Positive Report But Pandemic Still in Early Stages
With 2020 being a year with a lot of negative news releases stemming from the global pandemic and the more recent Black Lives Matter protests, it would be good to balance out the doom and gloom with some more positive news showing how much good has been done so far this year. Today, the Imperial College of London released a report stating that based off of what is called “disease modelling”, the European lockdowns have saved roughly 3mn lives so far. The results were taken from the evaluation of 11 European countries comprising of Austria, Belgium, Denmark, France, Germany, Italy, Norway, Spain, Sweden, Switzerland and the UK. Of these nations, a predicted 470k were saved from the UK, 690k in France and 630k in Italy. Whilst the news can almost be a pat on the back to governments for preventing further loss of life, social distancing and other measures will likely remain unchanged in the long term and therefore, in-keeping with these requests is vital for continued success against the outbreak.
“Frugal Four” at Loggerheads with EU Over Recovery Fund
The Eurozone’s €750bn recovery fund’s progress could certainly be likened to that of Brexit in the UK with the way that breakthroughs and stalemates so readily follow each other. The previous issues surrounding devising up the budget emanated from France and Germany not wanting to provide the funds as grants as opposed to loans has been smoothed over. The next obstacle has been from the so called “frugal four” which comprising of Austria, Denmark, Netherlands and Sweden who have openly discussed that they are uncomfortable with the idea of having to bail out poorer EU countries following the damage caused by the Coronavirus. When the emergency relief fund was initially proposed there were concerns that the great disparities between neighbouring EU states would cause disagreement and unrest and more problems seem to be created than solved. With these four nations being some of the more prosperous in Europe as well as not being as heavily affected from the virus, the Eurozone is at loggerheads again in unanimously agreeing the best path to alleviate the economic disruption that the pandemic has amassed.

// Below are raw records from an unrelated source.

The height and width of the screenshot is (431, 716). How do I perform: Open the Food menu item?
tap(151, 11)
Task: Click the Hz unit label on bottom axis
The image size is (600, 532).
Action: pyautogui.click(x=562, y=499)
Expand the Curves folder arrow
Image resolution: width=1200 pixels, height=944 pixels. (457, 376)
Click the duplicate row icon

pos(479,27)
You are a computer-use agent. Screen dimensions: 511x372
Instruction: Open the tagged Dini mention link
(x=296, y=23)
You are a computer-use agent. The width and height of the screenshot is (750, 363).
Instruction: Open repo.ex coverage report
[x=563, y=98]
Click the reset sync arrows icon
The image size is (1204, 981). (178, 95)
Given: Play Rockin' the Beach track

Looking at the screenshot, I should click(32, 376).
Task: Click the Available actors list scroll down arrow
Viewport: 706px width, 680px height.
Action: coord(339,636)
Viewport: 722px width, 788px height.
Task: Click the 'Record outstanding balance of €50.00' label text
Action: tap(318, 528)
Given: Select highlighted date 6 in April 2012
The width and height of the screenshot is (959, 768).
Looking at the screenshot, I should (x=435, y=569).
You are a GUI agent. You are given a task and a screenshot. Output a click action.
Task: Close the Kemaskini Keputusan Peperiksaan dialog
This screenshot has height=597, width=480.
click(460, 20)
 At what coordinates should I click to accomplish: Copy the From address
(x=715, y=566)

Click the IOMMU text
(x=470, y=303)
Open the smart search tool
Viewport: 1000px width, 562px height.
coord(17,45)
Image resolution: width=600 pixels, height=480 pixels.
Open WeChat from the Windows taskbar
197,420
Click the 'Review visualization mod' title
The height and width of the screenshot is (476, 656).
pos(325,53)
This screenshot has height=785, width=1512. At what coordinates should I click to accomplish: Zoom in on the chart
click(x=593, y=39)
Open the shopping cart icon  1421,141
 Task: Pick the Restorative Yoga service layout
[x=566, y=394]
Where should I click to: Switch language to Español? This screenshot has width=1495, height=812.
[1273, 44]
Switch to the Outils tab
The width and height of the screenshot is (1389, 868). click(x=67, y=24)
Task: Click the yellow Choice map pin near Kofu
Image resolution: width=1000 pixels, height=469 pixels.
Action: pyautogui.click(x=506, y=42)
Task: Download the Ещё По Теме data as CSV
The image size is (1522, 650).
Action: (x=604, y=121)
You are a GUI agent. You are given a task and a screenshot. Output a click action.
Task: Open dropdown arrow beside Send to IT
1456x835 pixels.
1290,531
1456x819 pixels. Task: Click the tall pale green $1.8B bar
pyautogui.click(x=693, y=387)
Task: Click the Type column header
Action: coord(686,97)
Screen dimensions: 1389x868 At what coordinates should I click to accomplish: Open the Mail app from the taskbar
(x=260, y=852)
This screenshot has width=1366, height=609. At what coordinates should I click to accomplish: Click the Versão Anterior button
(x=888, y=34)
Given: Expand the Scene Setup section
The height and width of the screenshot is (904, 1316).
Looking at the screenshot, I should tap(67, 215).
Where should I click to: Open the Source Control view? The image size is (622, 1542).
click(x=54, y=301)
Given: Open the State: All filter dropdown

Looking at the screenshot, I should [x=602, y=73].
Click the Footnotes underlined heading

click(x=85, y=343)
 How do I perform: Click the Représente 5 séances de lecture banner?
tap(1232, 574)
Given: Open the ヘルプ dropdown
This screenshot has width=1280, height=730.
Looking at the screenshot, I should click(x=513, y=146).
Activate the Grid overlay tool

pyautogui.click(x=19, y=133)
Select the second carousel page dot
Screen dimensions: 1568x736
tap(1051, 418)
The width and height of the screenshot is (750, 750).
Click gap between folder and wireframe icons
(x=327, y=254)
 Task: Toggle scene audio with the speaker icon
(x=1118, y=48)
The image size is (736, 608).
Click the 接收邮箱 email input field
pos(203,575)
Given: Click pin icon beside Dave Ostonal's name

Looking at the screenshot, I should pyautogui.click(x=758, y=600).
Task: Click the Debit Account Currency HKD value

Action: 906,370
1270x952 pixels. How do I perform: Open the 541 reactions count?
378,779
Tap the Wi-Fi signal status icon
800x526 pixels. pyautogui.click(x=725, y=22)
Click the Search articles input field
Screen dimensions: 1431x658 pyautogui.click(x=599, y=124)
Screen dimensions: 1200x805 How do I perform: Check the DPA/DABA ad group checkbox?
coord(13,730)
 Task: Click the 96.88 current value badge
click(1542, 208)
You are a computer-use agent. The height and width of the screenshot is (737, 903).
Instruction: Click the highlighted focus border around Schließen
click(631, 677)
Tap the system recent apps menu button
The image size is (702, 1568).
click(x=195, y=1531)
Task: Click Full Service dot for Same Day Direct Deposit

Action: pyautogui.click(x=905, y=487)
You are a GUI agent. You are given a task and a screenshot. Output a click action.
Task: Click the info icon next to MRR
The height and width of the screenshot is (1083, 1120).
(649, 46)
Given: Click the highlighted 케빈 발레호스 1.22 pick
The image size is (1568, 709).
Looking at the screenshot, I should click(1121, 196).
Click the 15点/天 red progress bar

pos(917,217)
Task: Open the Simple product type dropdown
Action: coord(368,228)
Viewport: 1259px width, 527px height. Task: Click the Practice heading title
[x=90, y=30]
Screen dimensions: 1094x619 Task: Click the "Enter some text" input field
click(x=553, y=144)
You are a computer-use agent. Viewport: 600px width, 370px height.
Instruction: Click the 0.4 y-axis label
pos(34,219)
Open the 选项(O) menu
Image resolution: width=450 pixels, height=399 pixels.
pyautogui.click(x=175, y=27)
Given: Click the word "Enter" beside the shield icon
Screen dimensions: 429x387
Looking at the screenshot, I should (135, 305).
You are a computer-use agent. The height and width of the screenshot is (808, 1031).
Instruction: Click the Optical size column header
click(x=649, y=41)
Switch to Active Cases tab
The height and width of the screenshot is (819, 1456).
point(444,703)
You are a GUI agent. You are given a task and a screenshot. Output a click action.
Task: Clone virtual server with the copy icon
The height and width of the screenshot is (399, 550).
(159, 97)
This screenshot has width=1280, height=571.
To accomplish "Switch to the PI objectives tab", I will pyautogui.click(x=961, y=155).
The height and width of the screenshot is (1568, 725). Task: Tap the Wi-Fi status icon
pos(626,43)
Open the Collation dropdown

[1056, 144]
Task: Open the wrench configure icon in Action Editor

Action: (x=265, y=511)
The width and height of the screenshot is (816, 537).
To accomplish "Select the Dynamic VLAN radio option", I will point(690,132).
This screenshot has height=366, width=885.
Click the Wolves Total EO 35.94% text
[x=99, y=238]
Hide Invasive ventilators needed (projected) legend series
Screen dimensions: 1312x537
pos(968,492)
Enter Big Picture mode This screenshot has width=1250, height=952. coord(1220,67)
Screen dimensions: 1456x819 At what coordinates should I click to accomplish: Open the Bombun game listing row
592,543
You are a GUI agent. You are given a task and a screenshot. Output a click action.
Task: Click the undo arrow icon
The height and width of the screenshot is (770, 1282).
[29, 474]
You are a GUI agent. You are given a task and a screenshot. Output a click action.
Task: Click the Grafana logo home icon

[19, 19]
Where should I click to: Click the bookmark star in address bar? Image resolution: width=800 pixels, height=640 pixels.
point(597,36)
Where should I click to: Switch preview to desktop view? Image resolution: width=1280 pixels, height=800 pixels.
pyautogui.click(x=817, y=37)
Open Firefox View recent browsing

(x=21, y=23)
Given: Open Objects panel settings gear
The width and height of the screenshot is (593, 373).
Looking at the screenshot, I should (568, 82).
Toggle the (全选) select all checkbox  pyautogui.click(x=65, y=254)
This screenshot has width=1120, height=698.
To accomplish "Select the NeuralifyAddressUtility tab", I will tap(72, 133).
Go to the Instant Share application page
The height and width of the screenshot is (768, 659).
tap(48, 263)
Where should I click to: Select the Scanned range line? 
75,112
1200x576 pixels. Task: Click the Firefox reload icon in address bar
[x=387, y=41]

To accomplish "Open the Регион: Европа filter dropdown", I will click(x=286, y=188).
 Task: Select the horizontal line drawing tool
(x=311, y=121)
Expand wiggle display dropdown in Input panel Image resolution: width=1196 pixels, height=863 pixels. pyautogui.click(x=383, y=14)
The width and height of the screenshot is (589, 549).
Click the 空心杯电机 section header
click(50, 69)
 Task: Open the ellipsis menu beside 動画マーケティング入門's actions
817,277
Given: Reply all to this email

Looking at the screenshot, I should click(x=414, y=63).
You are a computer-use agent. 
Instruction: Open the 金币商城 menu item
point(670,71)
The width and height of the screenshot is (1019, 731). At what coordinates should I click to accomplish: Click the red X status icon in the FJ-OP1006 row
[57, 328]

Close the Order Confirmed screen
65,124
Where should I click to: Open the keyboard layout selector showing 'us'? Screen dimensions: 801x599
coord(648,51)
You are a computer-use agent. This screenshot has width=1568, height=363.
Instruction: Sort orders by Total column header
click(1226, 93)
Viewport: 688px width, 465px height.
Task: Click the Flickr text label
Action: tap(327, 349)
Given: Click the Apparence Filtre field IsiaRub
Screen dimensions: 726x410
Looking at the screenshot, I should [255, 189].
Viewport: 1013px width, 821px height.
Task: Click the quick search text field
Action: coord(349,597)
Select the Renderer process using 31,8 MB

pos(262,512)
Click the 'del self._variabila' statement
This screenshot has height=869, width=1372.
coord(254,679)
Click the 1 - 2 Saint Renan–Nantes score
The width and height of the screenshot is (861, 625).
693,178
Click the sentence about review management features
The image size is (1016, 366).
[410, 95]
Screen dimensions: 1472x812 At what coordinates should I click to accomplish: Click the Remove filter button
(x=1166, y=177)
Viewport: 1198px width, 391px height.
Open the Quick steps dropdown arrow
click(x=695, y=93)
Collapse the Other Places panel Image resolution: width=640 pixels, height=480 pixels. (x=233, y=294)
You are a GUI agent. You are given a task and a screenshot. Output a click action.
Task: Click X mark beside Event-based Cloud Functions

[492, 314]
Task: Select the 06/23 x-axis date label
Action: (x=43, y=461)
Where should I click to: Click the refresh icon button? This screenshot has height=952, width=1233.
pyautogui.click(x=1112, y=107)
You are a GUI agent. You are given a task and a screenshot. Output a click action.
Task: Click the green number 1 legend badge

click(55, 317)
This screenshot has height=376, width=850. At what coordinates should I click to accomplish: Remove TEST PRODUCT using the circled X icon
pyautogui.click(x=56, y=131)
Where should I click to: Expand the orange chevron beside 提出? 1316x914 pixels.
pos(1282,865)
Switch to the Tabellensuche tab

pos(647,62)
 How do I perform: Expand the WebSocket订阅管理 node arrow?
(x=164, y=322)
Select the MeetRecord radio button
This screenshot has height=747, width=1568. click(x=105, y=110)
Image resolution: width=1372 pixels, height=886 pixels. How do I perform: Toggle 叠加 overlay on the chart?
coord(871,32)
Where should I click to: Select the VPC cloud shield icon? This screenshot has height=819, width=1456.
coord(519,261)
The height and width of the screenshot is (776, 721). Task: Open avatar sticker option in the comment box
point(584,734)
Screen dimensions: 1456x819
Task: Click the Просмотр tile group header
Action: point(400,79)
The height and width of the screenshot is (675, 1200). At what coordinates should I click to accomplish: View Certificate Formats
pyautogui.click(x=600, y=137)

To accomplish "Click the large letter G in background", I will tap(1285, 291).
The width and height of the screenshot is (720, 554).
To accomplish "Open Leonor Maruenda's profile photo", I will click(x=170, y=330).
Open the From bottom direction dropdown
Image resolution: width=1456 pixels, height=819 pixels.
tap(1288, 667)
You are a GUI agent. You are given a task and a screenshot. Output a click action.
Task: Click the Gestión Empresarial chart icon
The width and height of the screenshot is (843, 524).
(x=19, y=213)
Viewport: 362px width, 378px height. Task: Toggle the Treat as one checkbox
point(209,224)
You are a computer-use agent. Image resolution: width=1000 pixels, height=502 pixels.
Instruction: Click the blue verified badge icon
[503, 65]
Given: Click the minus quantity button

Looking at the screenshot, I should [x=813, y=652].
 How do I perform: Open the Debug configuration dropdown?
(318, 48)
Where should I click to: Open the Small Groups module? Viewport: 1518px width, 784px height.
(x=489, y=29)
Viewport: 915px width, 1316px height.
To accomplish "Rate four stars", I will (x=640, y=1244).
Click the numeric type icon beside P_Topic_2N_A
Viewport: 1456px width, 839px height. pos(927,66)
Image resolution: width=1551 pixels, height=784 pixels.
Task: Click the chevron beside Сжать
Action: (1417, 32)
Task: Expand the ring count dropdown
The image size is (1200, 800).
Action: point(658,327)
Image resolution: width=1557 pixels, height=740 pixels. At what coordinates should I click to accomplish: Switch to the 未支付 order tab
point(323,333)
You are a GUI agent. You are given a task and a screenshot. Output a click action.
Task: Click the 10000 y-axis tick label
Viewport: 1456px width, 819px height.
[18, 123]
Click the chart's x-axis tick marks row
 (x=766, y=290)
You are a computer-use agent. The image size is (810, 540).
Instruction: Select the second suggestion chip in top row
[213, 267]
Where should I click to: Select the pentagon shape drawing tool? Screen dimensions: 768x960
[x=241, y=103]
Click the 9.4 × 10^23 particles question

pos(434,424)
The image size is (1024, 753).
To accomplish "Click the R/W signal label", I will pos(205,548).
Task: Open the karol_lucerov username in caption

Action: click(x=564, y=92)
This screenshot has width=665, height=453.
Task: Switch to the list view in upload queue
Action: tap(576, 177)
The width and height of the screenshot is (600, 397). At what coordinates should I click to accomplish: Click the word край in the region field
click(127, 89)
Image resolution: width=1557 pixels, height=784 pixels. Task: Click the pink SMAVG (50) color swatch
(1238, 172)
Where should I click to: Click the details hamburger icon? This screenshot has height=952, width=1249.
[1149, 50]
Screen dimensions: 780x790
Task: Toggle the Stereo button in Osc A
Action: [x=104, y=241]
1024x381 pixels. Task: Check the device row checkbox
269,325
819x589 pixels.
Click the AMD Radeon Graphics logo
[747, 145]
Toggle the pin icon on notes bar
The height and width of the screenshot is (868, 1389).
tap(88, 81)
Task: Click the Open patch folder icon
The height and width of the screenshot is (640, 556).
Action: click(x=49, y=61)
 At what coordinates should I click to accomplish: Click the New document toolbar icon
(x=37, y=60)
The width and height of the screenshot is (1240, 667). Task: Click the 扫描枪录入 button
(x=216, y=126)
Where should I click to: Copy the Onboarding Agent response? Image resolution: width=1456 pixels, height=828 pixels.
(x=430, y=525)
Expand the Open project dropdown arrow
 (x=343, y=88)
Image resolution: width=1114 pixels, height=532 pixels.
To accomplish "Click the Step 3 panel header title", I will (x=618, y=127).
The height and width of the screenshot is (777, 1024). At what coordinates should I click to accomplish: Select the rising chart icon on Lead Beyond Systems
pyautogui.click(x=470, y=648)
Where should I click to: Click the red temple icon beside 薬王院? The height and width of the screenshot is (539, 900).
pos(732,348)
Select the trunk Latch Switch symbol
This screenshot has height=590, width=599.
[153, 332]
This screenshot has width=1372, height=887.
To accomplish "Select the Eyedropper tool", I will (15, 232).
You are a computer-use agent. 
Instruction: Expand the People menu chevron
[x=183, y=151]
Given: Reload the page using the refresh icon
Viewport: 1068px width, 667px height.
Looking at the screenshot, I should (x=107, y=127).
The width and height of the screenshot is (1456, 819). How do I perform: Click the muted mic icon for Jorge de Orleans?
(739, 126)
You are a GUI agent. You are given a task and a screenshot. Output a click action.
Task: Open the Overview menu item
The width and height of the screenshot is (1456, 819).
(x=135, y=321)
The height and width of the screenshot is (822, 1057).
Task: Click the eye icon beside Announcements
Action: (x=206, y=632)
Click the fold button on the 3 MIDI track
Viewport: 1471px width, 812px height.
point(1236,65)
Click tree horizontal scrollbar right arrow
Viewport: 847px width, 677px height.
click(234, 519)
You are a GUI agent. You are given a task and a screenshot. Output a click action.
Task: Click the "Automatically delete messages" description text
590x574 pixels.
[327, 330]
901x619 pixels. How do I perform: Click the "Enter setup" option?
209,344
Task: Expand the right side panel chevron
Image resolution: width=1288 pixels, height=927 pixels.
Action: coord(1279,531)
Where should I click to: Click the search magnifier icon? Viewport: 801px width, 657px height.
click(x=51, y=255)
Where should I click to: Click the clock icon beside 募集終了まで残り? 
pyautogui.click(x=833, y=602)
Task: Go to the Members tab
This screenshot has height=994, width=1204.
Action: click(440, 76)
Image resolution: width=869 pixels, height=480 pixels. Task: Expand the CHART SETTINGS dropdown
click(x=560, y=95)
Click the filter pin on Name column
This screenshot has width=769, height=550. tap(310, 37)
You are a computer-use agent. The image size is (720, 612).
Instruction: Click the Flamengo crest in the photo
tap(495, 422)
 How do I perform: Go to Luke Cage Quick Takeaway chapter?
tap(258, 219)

Regardless of this uncertainty, former Finish PM Alexander Stubb believes that just like previous hiatuses in progress, the four nations will concede to a fair agreement and continue Europe’s solidarity that has been seen in recent weeks. The lack of clarity that the EU currently faces has been shown in the currency market with the GBPEUR mid-market exchange rates gaining over 1.5 cents in the last 5 days alone to the current 1.127 at the time of writing. EURUSD has also fallen in the last 4 days with mid-market dropping a cent to 1.124. This is a big turning point for the currency pairing as the previous two weeks before that the EURUSD gained 4 cents up to a 3-month high of 1.133.